4 shows a mounting possibility of a valve sensor block to an air spring;

5 shows a schematic representation of a valve unit with a 2/2 way valve with a thermodynamic drive; and

6 shows a schematic representation of a valve unit with a 2/2 holding valves and an additional pressure regulator and a compressed air reservoir in front of a pilot valve.

1 shows a preferred embodiment of a decentralized level control system for motor vehicles and rail vehicles. Accordingly, the decentralized level suspension system each includes a valve sensor block 2a - 2d , which directly into the assigned air spring 1a - 1d is installed, as well as a main valve 4 and electronics 3 , The respective valve sensor block 2a - 2d Can work in conjunction with the main valve 4 occupy three positions:
A closed position;
a ventilated position;
and a vented position.

The basic position of the respective valve sensor block 2a - 2d is closed.

The communication between the respective valve sensor block 2a - 2d and the control electronics 3 via a bus station 13 and electrical lines 18 ,

In the level control system after 1 can every control valve block 2a - 2d in conjunction with the main valve 4 be controlled independently of each other.

To increase the speed of the entire system, one can, if necessary, for the front axle (VA) and the rear axle (HA) each have a main valve 4 deploy. This also applies to a lift axle (LA) in industrial applications.

From the main valve 4 starting, the compressed air comes from the compressed air reservoir 6 via the switched on main valve 4 to the input E of a holding valve 10 and a double check valve 15 to the entrance of a control valve 14 , When switching on the control valve 14 the compressed air comes to the control side of the holding valve 10 , This in turn allows the free passage for the compressed air from the compressed air reservoir 5 to the air spring 1a , The air spring 1a is filled with compressed air until a control signal from the electronics 3 not over the bus station 13 to the main valve 4 and the pilot valve 14 , given to turn off both. When de-energized both valves are located 10 . 14 in the basic position.

The information in what state the air spring 1a is located (height or load), receives the electronics 3 via a height sensor 9 or a pressure sensor 11 , The information is transmitted via the bus station 13 and the electrical wires 18 the electronics 3 transmitted. When the compressed air in the air spring 1a This is automatically via a pressure regulator 12 and over the double check valve 15 the pilot valve 14 fed. The pressure regulator 12 It has the function of reducing the pressure at the outlet and at the same time unexpected pressure surges from the air spring 1a to the pilot valve 14 to prevent. Due to the built-in pressure regulator 12 The whole system works with minimal power consumption.

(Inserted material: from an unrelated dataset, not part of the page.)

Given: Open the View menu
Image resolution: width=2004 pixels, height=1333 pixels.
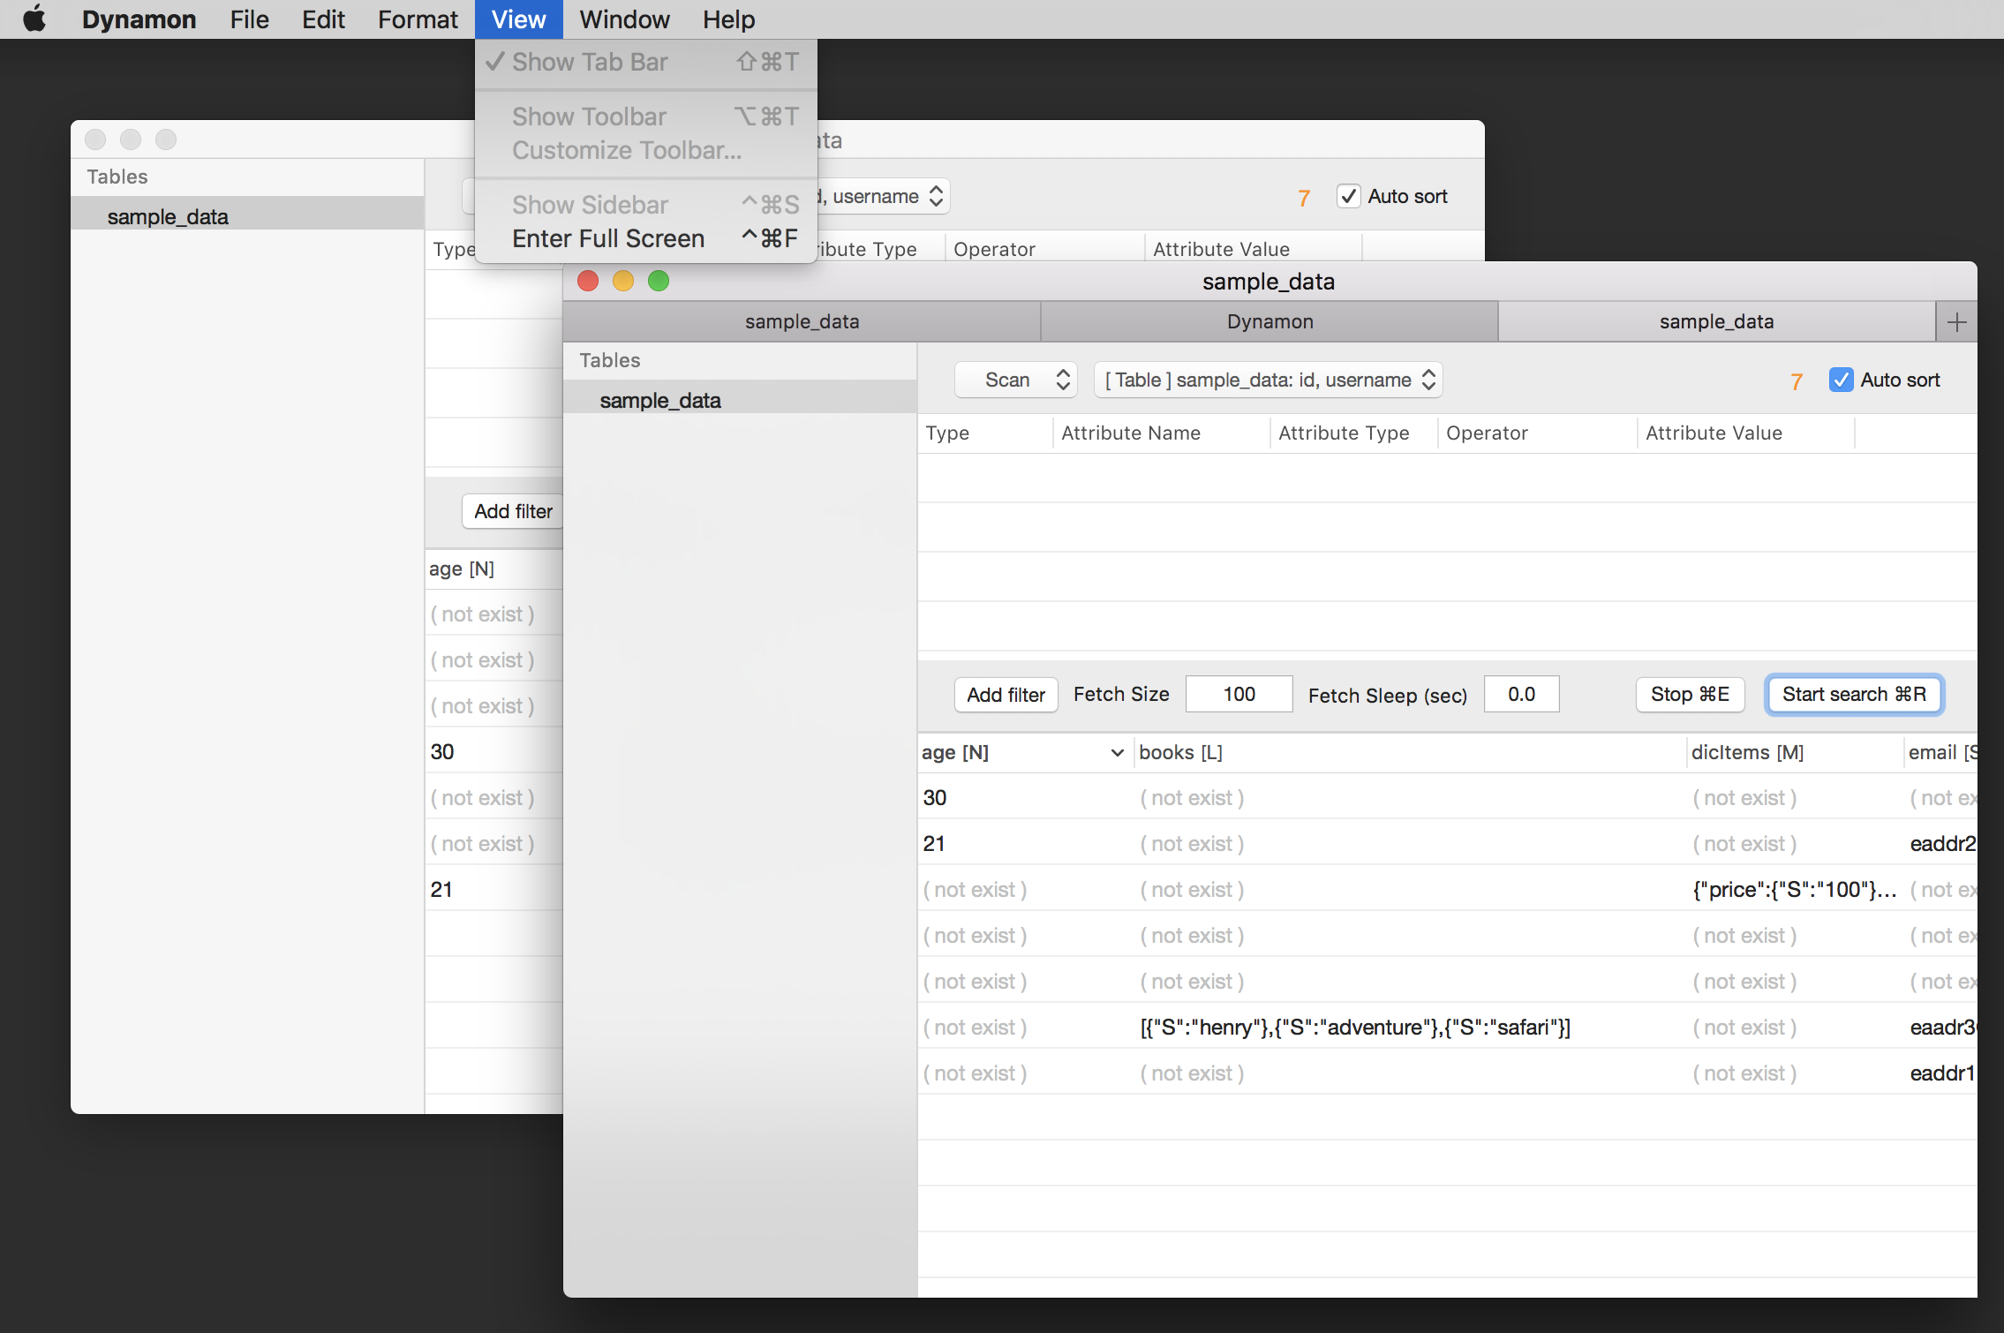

The pressure regulator 12 is carried out in cartridge form and therefore has a small footprint. The pressure regulator 12 works without compressed air consumption and with a fixed set pressure. At the same time serves the pressure regulator 12 as a check valve. This prevents the existing compressed air from entering the air spring 1a escapes when the pressure in the air spring 1a - 1d lower than the pressure between the pressure regulator 12 and the pilot valve 14 is.

To the air spring 1a to empty (vehicle frame or reduce weight), the pilot valve 14 about the electronics 3 turned on, leaving the holding valve 10 in a second open switching position passes and the compressed air from the air spring 1a over the main valve 4 and a silencer 6 flows into the open air.

If from the electronics 3 the signal via the bus station 13 comes, becomes the pilot valve 14 shut off and the holding valve 10 switches to the basic position, ie the connection of the air spring 1a to the muffler 6 will be interrupted.

In 2 is the valve unit 2a shown in the maximum version. Depending on the task, it is possible to use the valve unit 2a in different combinations.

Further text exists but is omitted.